** Opening Dataset block **
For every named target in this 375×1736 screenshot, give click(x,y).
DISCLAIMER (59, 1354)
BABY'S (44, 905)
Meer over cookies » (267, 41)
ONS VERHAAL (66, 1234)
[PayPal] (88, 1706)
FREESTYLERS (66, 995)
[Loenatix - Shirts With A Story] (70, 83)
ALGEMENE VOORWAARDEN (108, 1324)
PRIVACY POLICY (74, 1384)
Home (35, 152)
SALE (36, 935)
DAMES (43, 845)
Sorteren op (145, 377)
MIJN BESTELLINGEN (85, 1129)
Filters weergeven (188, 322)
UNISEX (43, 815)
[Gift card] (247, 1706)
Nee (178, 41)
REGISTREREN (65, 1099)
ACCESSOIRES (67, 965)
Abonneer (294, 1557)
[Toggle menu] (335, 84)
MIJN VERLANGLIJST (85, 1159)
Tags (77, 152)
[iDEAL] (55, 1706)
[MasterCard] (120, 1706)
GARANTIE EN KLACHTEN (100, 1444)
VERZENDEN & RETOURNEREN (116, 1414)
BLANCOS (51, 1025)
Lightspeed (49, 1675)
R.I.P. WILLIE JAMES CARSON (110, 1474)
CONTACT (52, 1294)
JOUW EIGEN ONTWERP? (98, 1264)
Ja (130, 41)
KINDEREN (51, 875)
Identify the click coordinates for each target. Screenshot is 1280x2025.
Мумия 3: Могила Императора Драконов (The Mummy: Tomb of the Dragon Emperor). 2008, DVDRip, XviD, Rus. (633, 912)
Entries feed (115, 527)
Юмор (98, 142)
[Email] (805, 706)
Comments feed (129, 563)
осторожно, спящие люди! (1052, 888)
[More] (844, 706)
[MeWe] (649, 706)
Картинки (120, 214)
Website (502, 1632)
** Closing Dataset block **
** Opening Dataset block **
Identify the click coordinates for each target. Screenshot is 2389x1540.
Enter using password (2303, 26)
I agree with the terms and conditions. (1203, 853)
** Closing Dataset block **
** Opening Dataset block **
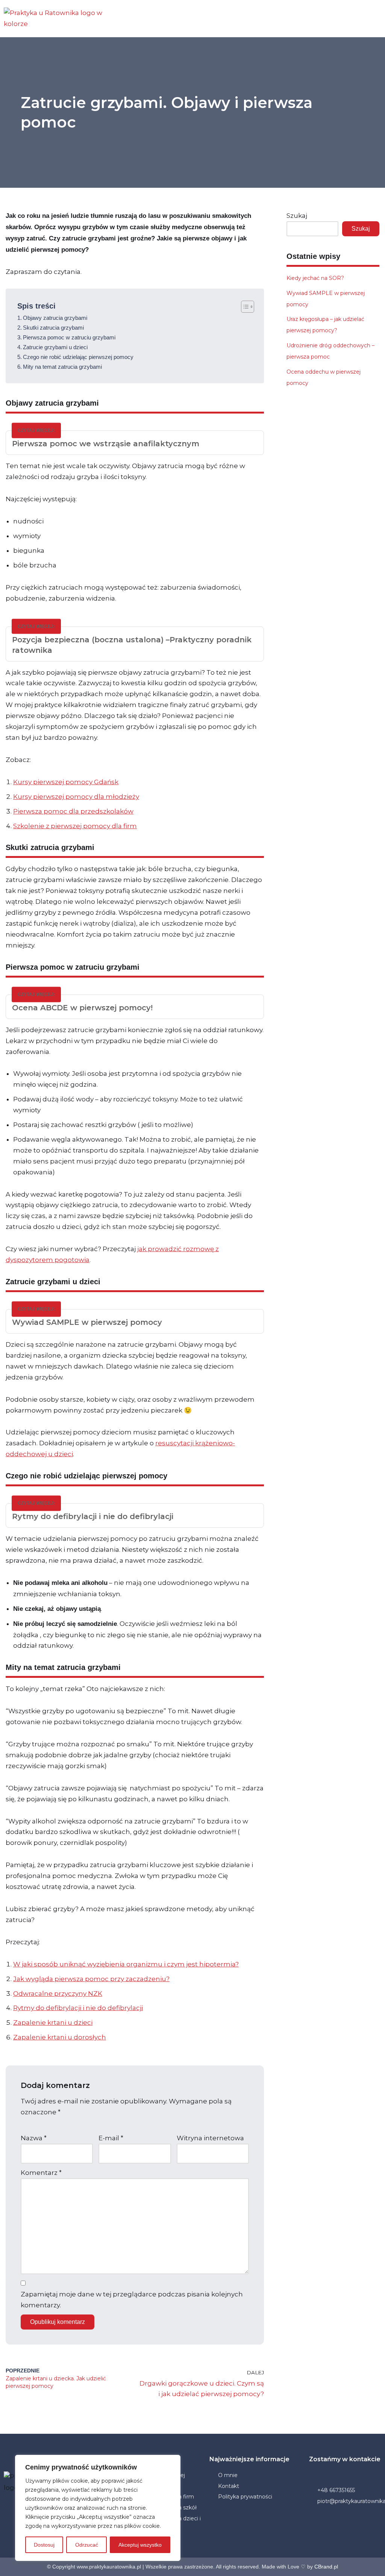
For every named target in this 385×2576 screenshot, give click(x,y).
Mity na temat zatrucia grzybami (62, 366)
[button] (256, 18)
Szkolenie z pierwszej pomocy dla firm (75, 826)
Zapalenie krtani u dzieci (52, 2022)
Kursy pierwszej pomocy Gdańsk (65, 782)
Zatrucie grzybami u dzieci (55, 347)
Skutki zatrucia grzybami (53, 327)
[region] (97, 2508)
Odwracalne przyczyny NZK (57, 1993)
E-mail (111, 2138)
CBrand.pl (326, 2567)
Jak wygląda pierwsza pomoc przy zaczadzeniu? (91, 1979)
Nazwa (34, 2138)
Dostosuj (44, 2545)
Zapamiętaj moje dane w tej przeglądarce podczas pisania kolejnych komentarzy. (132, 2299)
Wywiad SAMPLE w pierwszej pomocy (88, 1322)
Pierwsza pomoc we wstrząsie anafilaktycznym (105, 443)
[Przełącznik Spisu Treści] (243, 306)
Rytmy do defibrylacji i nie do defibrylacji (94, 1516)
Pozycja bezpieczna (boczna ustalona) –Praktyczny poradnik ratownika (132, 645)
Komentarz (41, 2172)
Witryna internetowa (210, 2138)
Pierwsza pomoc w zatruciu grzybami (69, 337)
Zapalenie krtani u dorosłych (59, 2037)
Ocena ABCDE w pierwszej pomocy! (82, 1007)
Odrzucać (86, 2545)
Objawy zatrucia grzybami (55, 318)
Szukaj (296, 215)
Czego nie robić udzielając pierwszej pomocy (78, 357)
** Closing Dataset block **
**Exercise details**
All that is wanted is the stretch of lines above from the one containing "Tags (77, 152)" through the one containing "[Email] (805, 706)", duplicated exactly.

**Exercise result**
Tags (77, 152)
[iDEAL] (55, 1706)
[MasterCard] (120, 1706)
GARANTIE EN KLACHTEN (100, 1444)
VERZENDEN & RETOURNEREN (116, 1414)
BLANCOS (51, 1025)
Lightspeed (49, 1675)
R.I.P. WILLIE JAMES CARSON (110, 1474)
CONTACT (52, 1294)
JOUW EIGEN ONTWERP? (98, 1264)
Ja (130, 41)
KINDEREN (51, 875)
Identify the click coordinates for each target. Screenshot is 1280x2025.
Мумия 3: Могила Императора Драконов (The Mummy: Tomb of the Dragon Emperor). 2008, DVDRip, XviD, Rus. (633, 912)
Entries feed (115, 527)
Юмор (98, 142)
[Email] (805, 706)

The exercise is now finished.